A vítima não é fatal, mas o acidente que a vitimou (L. Garcia, Manual de Redação e Estilo: O Globo, 1996). Fatal é o que matou, não quem morreu. O doente não foi fatal, mas a doença que o vitimou. Assim, se diz: doença fatal, caso fatal de shistossomose, veneno fatal, cirurgia fatal, reação alérgica fatal.
Do latim fatalis, do destino, funesto, mortal; de fatum, predição, oráculo, destino, fado, destino infeliz, desgraça (A. Ferreira, Dic. de Latim Português, 1996). Conforme se lê no Houaiss (2009) e em outros dicionários, fatal significa que é inevitável; que ocorre como se fora determinado pelo destino; que põe termo, que mata; funesto, mortal; que leva à infelicidade, à ruína; que é desastroso, nefasto; que prenuncia ou faz prever desfecho trágico ou funesto.

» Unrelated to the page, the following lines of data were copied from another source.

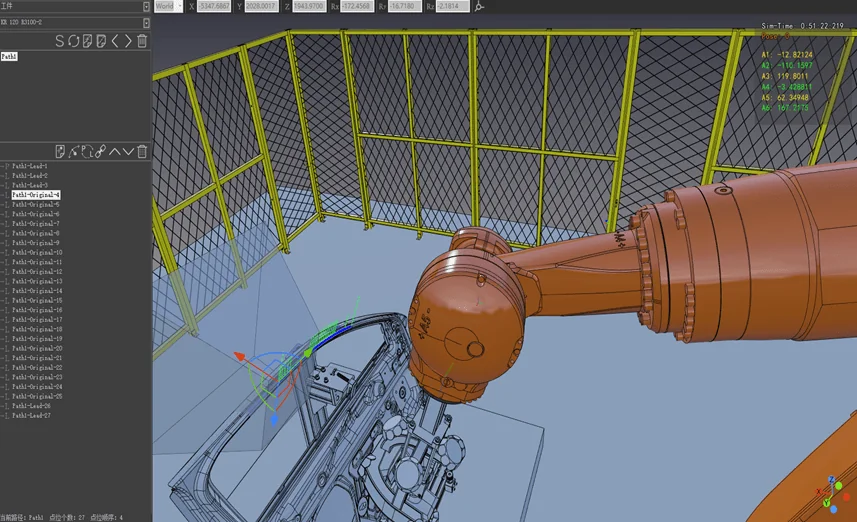The image size is (857, 522).
Task: Go to previous path with left chevron
Action: tap(115, 41)
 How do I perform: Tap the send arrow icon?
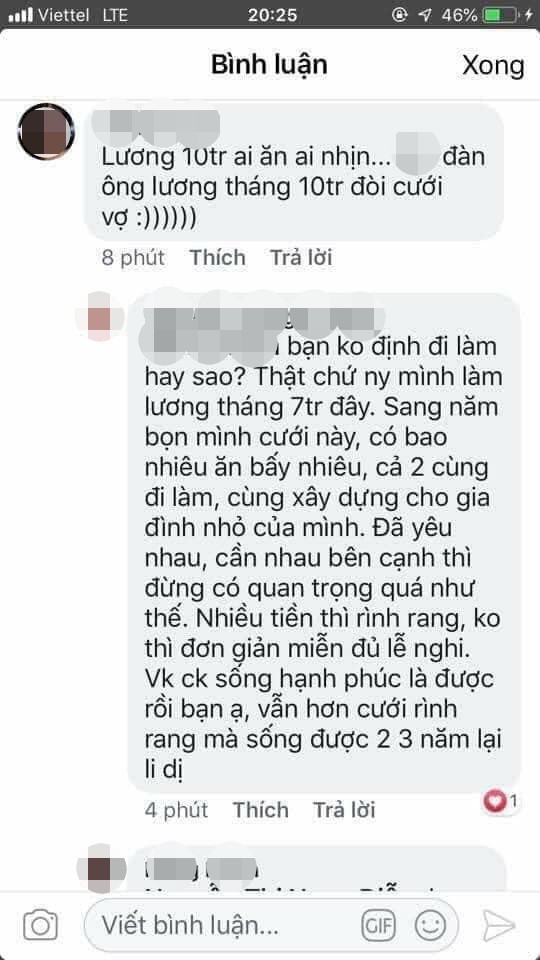coord(499,925)
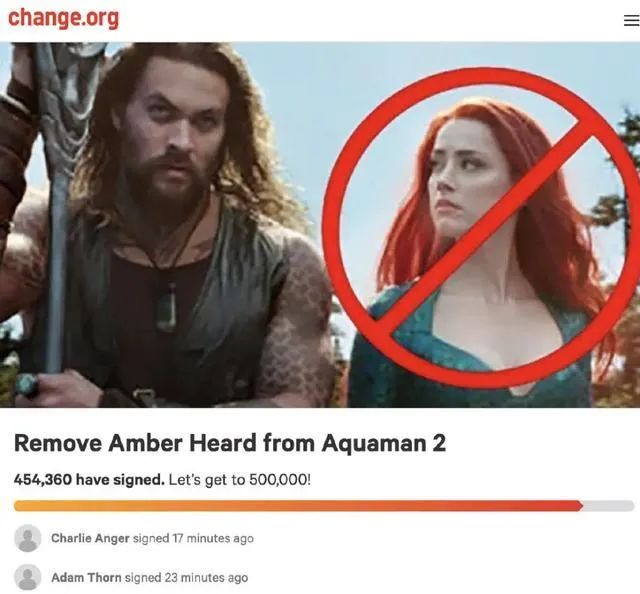Click the Let's get to 500,000 text
640x594 pixels.
(240, 479)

“Fatal significa mortífero, que causa morte, que traz ruína ou desgraça. Por isso, é inadequada a expressão “vítima fatal”: “a vítima recebe a morte e não a produz. Fatal é um golpe, um tiro, um acidente, uma pancada, um choque e nunca a vítima” (E. Martins Filho, Manual de Redação e Estilo: O Estado de São Paulo, 1976).
“Fatal quer dizer que mata. A pessoa que perde a vida não mata. Morre. O acidente sim, mata, ele é fatal” (D. Squarisi, Dicas de Português, Correio Braziliense, 25-5-2011, p. 5).

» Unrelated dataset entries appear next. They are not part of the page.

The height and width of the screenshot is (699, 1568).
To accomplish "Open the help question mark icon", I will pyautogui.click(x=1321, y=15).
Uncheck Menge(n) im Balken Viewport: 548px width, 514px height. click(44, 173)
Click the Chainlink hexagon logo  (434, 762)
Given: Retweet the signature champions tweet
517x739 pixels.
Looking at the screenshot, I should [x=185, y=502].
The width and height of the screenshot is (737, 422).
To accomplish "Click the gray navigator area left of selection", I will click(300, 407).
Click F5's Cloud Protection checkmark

O uso de “vítima fatal” no sentido de vítima morta é comum, sobretudo no linguajar jornalístico, o que se tornou fato da língua e legitima seu uso. De fato, o Dicionário Aulete On-Line dá fatal como primeiro sentido, o denotativo: “Que tem como consequência a morte, que leva à morte (tiro fatal, acidente fatal)”. Em segundo sentido, denotativo: “A quem sobreveio a morte (vítima fatal)”. Em terceiro sentido: “Determinado pelo destino ou fado”. Em quarto sentido: “Impossível de ser evitado; inevitável”. Nos dicionários de língua portuguesa, a denotação é registrada no início do verbete e a conotação, se houver, vem depois (Giacomozzo e cols. Dic. de Gramática, 2004, p. 97).

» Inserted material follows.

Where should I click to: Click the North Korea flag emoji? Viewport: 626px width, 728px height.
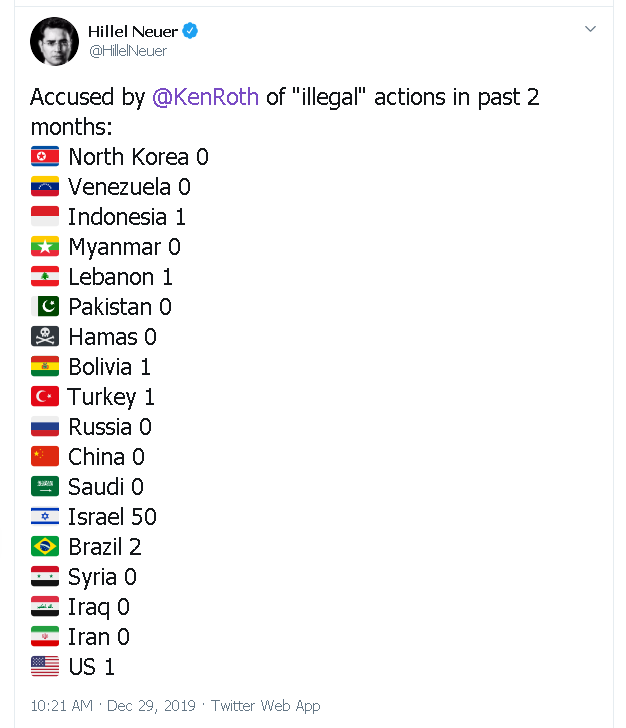click(x=45, y=157)
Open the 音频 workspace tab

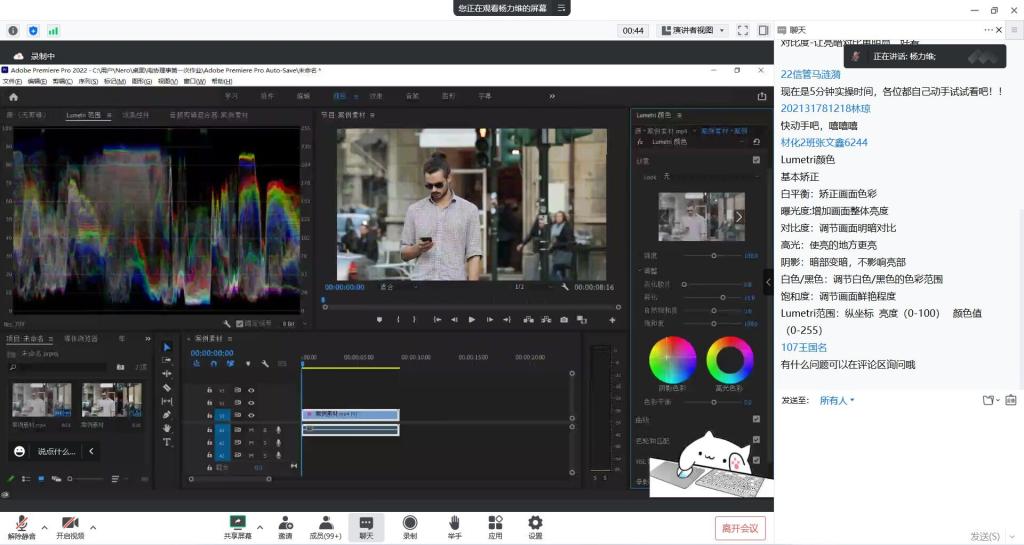(412, 96)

Tendo em vista o sentido denotativo e o conotativo criarem duplo sentido ou ambiguidade, um vício de linguagem, capítulo constante nas gramáticas escolares, é oportuno refletir a respeito. “Para o homem de ciência, para o homem de laboratório, tão exato e preciso deve ser o raciocínio quanto exata e precisa a expressão falada ou escrita em que ele se exterioriza; o descuidado, o confuso e o impróprio significam certamente o desconcerto e a confusão do pensamento (Clifford Allbutt, apud Plácido Barbosa, Dic. de Terminologia Médica Portugueza, p. 6, 1917). “Nos trabalhos científicos, emprega-se a linguagem denotativa, isto é, cada palavra deve apresentar seu sentido próprio, referencial e não dar margem a outras interpretações” (Maria Margarida de Andrade, Introdução à Metodologia do Trabalho Científico. São Paulo: Atlas; 2003, p. 101). “Se a precisão da linguagem é necessária a todos, ela é imprescindível aos pesquisadores e cientistas, já que a imprecisão é incompatível com a ciência” (Saul Goldenberg, Publicação do Trabalho Científico: Compromisso Ético. Acessível em http://metodologia.org/wp-content/uploads/2010/08/saul_etica.PDF p. 5, consultado em 16-1-2015).
Então, em linguagem científica formal, em que a clareza e a precisão são importantes qualidades de redação, recomenda-se usar fatal em seu sentido próprio. Assim, em lugar de “vítima fatal do acidente”, pode-se dizer: fatalidade, vítima morta por acidente fatal, vítima falecida ou apenas vítima de acidente fatal.